» **Task objective**
Reproduce all of the entries below, replacing "Screen dimensions" with "Display size" wherever it occurs and changing nothing else.

» **Task inputs**
◇ ◇ ◇ ◇

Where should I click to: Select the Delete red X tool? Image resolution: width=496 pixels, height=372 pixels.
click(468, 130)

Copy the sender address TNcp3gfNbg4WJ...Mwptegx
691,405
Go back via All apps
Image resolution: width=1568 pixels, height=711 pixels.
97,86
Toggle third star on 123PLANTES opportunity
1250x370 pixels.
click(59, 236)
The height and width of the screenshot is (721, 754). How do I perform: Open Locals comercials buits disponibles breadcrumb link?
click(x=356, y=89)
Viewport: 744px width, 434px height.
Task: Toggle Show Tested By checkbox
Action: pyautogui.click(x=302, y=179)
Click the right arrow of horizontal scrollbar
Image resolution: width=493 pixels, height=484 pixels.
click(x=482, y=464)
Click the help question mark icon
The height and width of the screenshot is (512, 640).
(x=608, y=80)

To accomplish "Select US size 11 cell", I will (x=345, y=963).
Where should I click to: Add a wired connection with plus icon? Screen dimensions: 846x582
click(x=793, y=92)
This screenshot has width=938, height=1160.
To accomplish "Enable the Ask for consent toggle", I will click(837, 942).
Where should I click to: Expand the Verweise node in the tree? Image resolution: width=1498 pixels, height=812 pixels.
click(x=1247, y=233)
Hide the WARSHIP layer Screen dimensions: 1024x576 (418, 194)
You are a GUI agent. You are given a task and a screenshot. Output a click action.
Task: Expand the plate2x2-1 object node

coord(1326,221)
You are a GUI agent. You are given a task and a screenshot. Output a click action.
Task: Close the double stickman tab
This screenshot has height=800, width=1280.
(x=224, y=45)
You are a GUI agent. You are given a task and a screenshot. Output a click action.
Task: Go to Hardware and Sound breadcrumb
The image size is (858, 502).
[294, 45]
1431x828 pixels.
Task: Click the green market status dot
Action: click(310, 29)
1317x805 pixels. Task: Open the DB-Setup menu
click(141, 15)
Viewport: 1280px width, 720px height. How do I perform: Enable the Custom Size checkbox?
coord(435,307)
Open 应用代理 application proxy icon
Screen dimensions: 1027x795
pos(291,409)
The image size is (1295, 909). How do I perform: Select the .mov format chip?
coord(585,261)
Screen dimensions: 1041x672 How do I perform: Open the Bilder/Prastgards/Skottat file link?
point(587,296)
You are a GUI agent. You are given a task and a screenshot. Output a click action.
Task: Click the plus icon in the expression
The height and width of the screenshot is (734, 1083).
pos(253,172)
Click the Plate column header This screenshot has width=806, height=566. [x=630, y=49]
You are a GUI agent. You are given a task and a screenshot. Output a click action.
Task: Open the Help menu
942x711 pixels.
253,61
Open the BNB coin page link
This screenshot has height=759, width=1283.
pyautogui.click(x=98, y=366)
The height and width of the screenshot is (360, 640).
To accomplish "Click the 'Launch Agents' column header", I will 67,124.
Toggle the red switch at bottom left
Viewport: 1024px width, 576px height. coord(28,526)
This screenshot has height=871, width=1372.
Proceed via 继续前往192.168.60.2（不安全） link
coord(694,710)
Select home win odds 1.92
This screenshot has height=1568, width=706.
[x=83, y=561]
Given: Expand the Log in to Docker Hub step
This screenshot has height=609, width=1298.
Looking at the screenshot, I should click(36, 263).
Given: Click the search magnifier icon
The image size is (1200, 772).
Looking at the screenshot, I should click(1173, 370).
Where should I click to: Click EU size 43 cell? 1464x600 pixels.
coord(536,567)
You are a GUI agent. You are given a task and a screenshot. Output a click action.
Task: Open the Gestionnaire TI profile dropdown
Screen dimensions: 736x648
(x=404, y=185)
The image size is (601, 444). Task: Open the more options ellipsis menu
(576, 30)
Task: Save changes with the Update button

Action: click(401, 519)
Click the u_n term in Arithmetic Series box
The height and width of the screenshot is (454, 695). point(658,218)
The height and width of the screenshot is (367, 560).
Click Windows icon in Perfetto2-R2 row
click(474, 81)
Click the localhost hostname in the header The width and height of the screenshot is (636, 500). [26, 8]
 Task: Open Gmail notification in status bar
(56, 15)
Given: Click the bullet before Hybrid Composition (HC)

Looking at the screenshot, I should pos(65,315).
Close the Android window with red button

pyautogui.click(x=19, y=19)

◇ ◇ ◇ ◇

» **Complete answer**
Where should I click to: Select the Delete red X tool? Image resolution: width=496 pixels, height=372 pixels.
click(468, 130)

Copy the sender address TNcp3gfNbg4WJ...Mwptegx
691,405
Go back via All apps
Image resolution: width=1568 pixels, height=711 pixels.
97,86
Toggle third star on 123PLANTES opportunity
1250x370 pixels.
click(59, 236)
The height and width of the screenshot is (721, 754). How do I perform: Open Locals comercials buits disponibles breadcrumb link?
click(x=356, y=89)
Viewport: 744px width, 434px height.
Task: Toggle Show Tested By checkbox
Action: pyautogui.click(x=302, y=179)
Click the right arrow of horizontal scrollbar
Image resolution: width=493 pixels, height=484 pixels.
click(x=482, y=464)
Click the help question mark icon
The height and width of the screenshot is (512, 640).
(x=608, y=80)

To accomplish "Select US size 11 cell", I will (x=345, y=963).
Where should I click to: Add a wired connection with plus icon? Display size: 846x582
click(x=793, y=92)
This screenshot has width=938, height=1160.
To accomplish "Enable the Ask for consent toggle", I will click(837, 942).
Where should I click to: Expand the Verweise node in the tree? Image resolution: width=1498 pixels, height=812 pixels.
click(x=1247, y=233)
Hide the WARSHIP layer Display size: 1024x576 (418, 194)
You are a GUI agent. You are given a task and a screenshot. Output a click action.
Task: Expand the plate2x2-1 object node

coord(1326,221)
You are a GUI agent. You are given a task and a screenshot. Output a click action.
Task: Close the double stickman tab
This screenshot has height=800, width=1280.
(x=224, y=45)
You are a GUI agent. You are given a task and a screenshot. Output a click action.
Task: Go to Hardware and Sound breadcrumb
The image size is (858, 502).
[294, 45]
1431x828 pixels.
Task: Click the green market status dot
Action: click(310, 29)
1317x805 pixels. Task: Open the DB-Setup menu
click(141, 15)
Viewport: 1280px width, 720px height. How do I perform: Enable the Custom Size checkbox?
coord(435,307)
Open 应用代理 application proxy icon
Display size: 1027x795
pos(291,409)
The image size is (1295, 909). How do I perform: Select the .mov format chip?
coord(585,261)
Display size: 1041x672 How do I perform: Open the Bilder/Prastgards/Skottat file link?
point(587,296)
You are a GUI agent. You are given a task and a screenshot. Output a click action.
Task: Click the plus icon in the expression
The height and width of the screenshot is (734, 1083).
pos(253,172)
Click the Plate column header This screenshot has width=806, height=566. [x=630, y=49]
You are a GUI agent. You are given a task and a screenshot. Output a click action.
Task: Open the Help menu
942x711 pixels.
253,61
Open the BNB coin page link
This screenshot has height=759, width=1283.
pyautogui.click(x=98, y=366)
The height and width of the screenshot is (360, 640).
To accomplish "Click the 'Launch Agents' column header", I will 67,124.
Toggle the red switch at bottom left
Viewport: 1024px width, 576px height. coord(28,526)
This screenshot has height=871, width=1372.
Proceed via 继续前往192.168.60.2（不安全） link
coord(694,710)
Select home win odds 1.92
This screenshot has height=1568, width=706.
[x=83, y=561]
Given: Expand the Log in to Docker Hub step
This screenshot has height=609, width=1298.
Looking at the screenshot, I should click(36, 263).
Given: Click the search magnifier icon
The image size is (1200, 772).
Looking at the screenshot, I should click(1173, 370).
Where should I click to: Click EU size 43 cell? 1464x600 pixels.
coord(536,567)
You are a GUI agent. You are given a task and a screenshot. Output a click action.
Task: Open the Gestionnaire TI profile dropdown
Display size: 736x648
(x=404, y=185)
The image size is (601, 444). Task: Open the more options ellipsis menu
(576, 30)
Task: Save changes with the Update button

Action: click(401, 519)
Click the u_n term in Arithmetic Series box
The height and width of the screenshot is (454, 695). point(658,218)
The height and width of the screenshot is (367, 560).
Click Windows icon in Perfetto2-R2 row
click(474, 81)
Click the localhost hostname in the header The width and height of the screenshot is (636, 500). [26, 8]
 Task: Open Gmail notification in status bar
(56, 15)
Given: Click the bullet before Hybrid Composition (HC)

Looking at the screenshot, I should pos(65,315).
Close the Android window with red button

pyautogui.click(x=19, y=19)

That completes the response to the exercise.